To contribute to the code repo

Clone the develop branch of the public master to a private account (best, if also at github).
Start a feature branch from develop on your blessed repo.
Do valuable work.
Issue a pull request to the Integration Manager Ralf Hemmecke.
The Integration Manager starts the integration process to merge your work.
If accepted, the contribution will be merged into the develop branch of the official repo.
Realign your blessed repo with the official one.

Some more background: Notes for Authors at http://symbolicdata.readthedocs.org how to get involved.

How the Integration-Manager-Workflow Model works

Here is a more detailed explanation about the workflow.

Let abbreviate the involved repositories GH-HGG, GH-RH, LOC-HGG, LOC-RH: These are the repositories at github (GH) and local (LOC) repositories for the developers HGG and RH. Each one has only write access to his own repos. Everyone has read-access to the github repo, but not to the local repository of the other person.

Here are typical sessions at LOC-HGG and LOC-RH:

HGG$ git remote add ralf git://github.com/hemmecke/code.git
HGG$ git fetch ralf
HGG$ git merge ralf/master   # or maybe "git rebase ralf/master"
HGG$ git push                # put the merged commits to GH-HGG
RH$ git clone git@github.com:hemmecke/code.git
RH$ git remote add hgg git://github.com/hg-graebe/code.git
RH$ git fetch hgg
RH$ git merge hgg/master     # or maybe "git rebase hgg/master"
RH$ git push                 # put the merged commits to GH-RH
HGG$ edit, edit, edit
HGG$ git add ...
HGG$ git commit
HGG$ push origin master      # this pushes changes to GH-HGG
RH$ edit edit edit
RH$ git add ...
RH$ git commit
RH$ git fetch hgg            # this fetches GH-HGG changes to LOC-RH
RH$ git rebase hgg/master    # this puts LOC-RH commit on top of hgg/master.
HGG$ git pull ralf master    # merges in the latest changes from GH-RH

I hope that pretty much explains how the patches flow. RH counts as the Integration manager of his blessed github repo git@github.com:hemmecke/code.git and HGG acts as the Integration manager of his blessed repo git@github.com:hg-graebe/code.git.

Only the Integration manager needs write access to the blessed repo.

How to run certain tasks?

Pick a file from one branch to another

You can easily extract a file from another branch by doing

 git checkout another-branch -- path/to/thisFile
 git reset

After that you would have path/to/thisFile from another-branch which is not committed in the develop branch. Modify as you like, use it, maybe even commit it.

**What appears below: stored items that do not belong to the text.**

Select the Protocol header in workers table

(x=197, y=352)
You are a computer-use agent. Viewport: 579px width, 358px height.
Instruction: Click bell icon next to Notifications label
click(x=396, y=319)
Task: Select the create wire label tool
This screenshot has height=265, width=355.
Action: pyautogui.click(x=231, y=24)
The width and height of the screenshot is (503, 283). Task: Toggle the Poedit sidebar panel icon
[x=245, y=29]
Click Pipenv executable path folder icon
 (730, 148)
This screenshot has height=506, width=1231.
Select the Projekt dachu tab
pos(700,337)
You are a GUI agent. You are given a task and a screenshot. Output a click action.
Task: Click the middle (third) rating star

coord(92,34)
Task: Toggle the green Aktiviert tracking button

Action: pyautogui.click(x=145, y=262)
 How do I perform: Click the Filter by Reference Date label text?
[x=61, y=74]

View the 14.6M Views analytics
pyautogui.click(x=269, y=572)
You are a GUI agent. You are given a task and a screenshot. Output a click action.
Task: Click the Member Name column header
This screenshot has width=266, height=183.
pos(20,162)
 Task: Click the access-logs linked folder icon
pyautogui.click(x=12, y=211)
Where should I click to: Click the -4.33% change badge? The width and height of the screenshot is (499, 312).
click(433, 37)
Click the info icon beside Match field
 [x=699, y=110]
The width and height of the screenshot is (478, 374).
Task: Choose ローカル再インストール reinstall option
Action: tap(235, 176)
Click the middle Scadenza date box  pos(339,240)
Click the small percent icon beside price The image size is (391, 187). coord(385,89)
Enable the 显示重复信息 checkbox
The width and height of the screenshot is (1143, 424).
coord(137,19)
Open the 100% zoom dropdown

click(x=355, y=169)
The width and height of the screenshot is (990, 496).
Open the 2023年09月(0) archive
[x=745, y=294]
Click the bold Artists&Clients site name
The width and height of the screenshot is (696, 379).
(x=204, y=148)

‘git merge’ or ‘git rebase’?

https://www.atlassian.com/git/tutorial/rewriting-git-history says about that:

Rebasing is a common way to integrate upstream changes into your local repository. Pulling in upstream changes with git merge results in a superfluous merge commit every time you want to see how the project has progressed. On the other hand, rebasing is like saying, “I want to base my changes on what everybody has already done.”

Don’t Rebase Public History! You should never rebase commits that have been pushed to a public repository. The rebase would replace the old commits with new ones, and it would look like that part of your project history abruptly vanished.

Hence use ‘git pull –rebase’ only to reorder your local commits that are not yet pushed to a remote repo.

What’s about commit messages?

In the git world there is a convention of how commit messages should be structured.

Why git and how does it work?

Some remarks from Ralf Hemmecke’s mails:

1) A git repository for a project is a huge (world-unique) directed acyclic graph (DAG). This DAG might have non-connected components (as we have it for the components of “master” and “old-master” - no connection between them).

2) Every person has just a part of that “world”-DAG on his local hard disk on github or anywhere else. In other words, the part that I have on my computer is usually different from the one that other people have. But (also usually) we share quite a big part of our project’s “world”-DAG (usually all the commits on the “master” branch).

3) To each node in the DAG corresponds a sha1.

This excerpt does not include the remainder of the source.